Colt Canada Corporation
- Type: Private
- Industry: Arms
- Predecessor: Diemaco (1984) Inc., div. of Héroux-Devtek Inc.
- Founded: May 20, 2005
- Headquarters: Kitchener, Ontario, Canada
- Products: Firearms
- Number of employees: 100
- Parent: Colt CZ Group
- Website: www.coltcanada.com

= Colt Canada =

Canadian firearms manufacturer

Colt Canada (formerly Diemaco), located in Kitchener, Ontario, Canada, is one of a group of companies owned by Colt CZ Group SE, based in Prague, Czechia.

==History==
Colt Canada was formed on May 20, 2005, after Colt Defense acquired it from Héroux-Devtek.

==Products==
The facility produces small arms for the Canadian Armed Forces, Canadian law enforcement agencies In addition, the company exports firearms internationally. International customers include Norway, Denmark and The Netherlands.

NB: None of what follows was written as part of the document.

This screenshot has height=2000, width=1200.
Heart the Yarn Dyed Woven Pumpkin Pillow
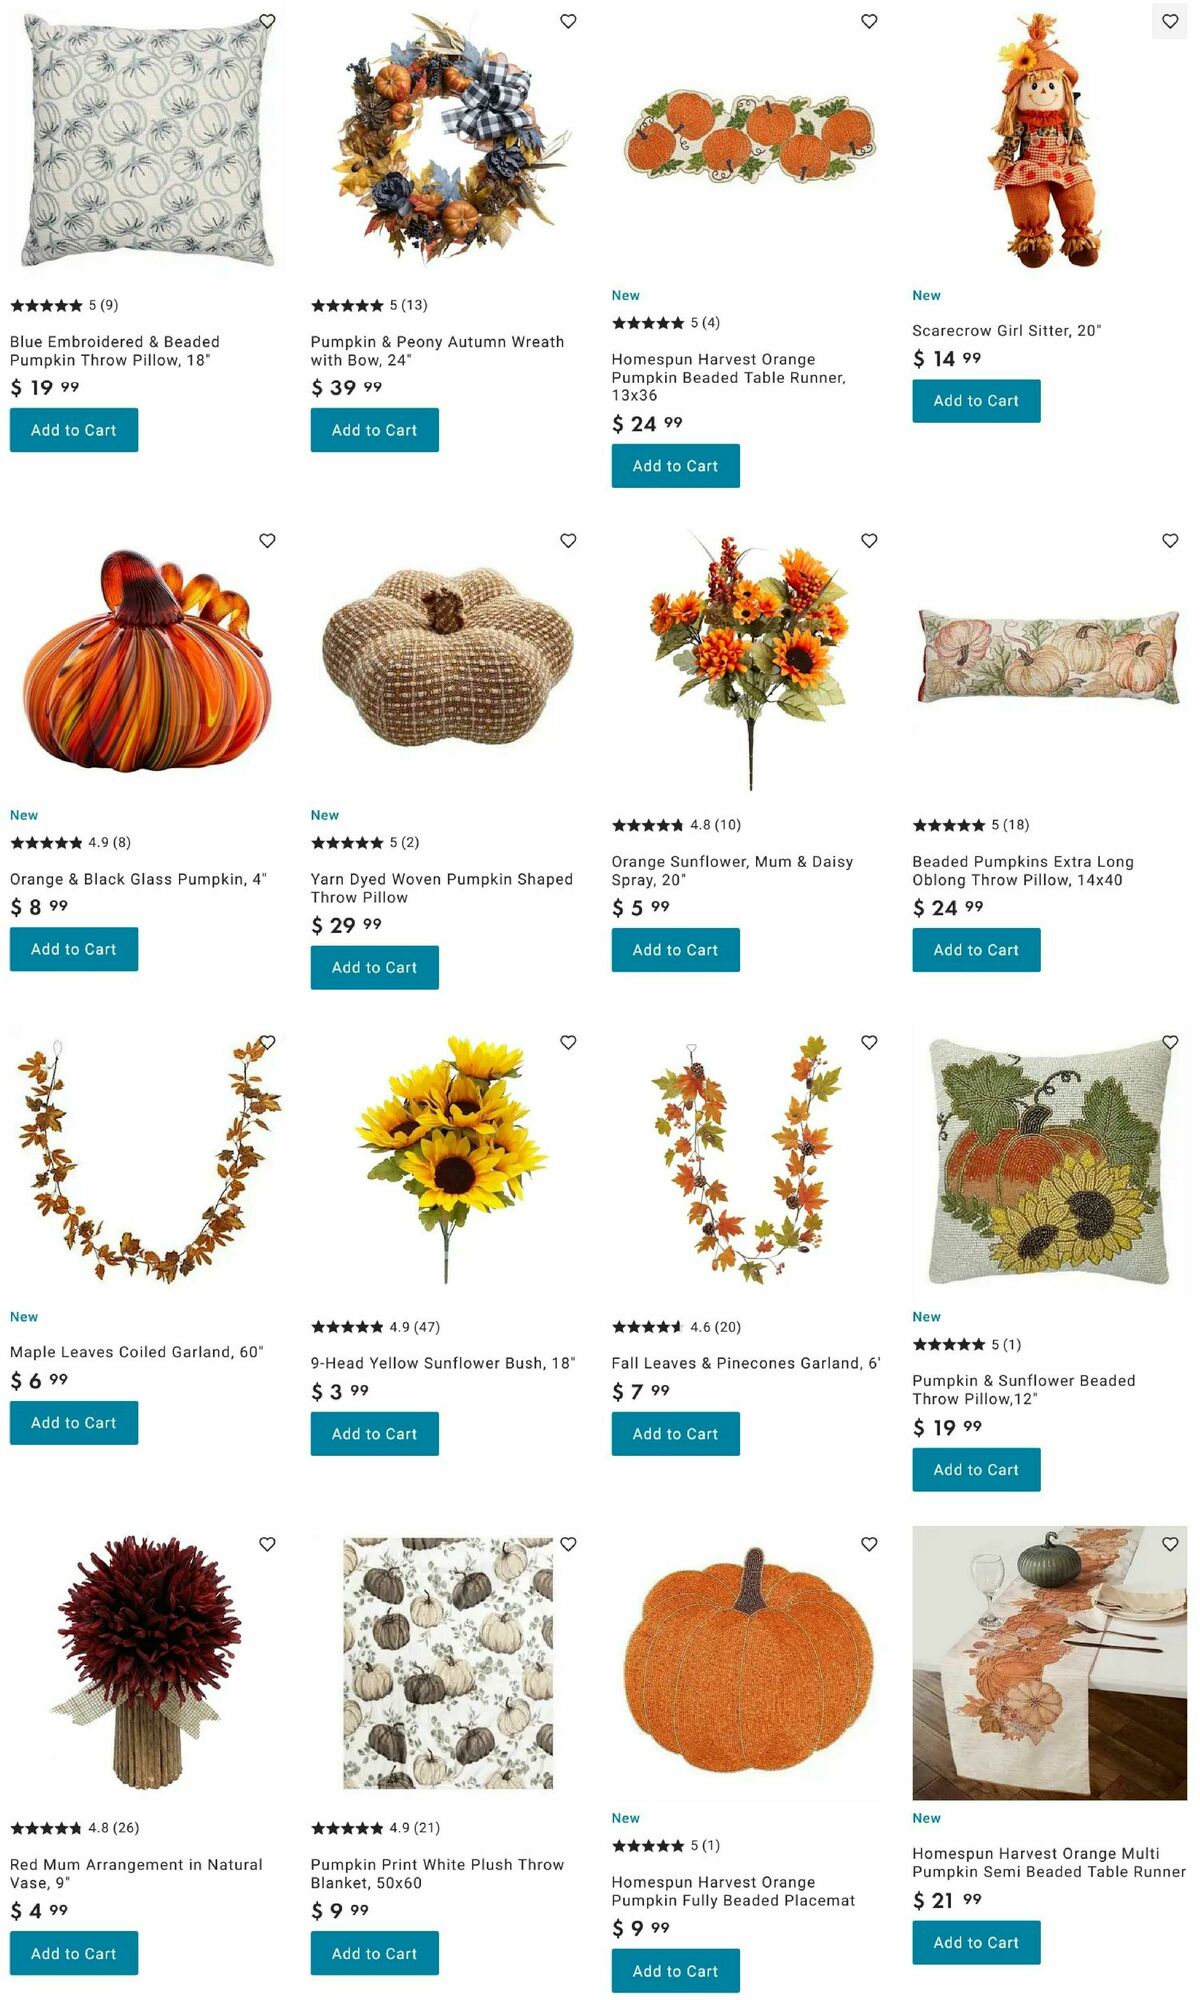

The company's main products are the C7 rifle and derivatives which are manufactured under licence from Colt Defence USA, and the EAGLE side-loading 40mm LV grenade launcher. Colt Canada describes itself as the Canadian government's "centre of excellence for small arms" and the Canadian Forces' sole supplier of the C7 family of rifles despite its non-affiliation with the Canadian government.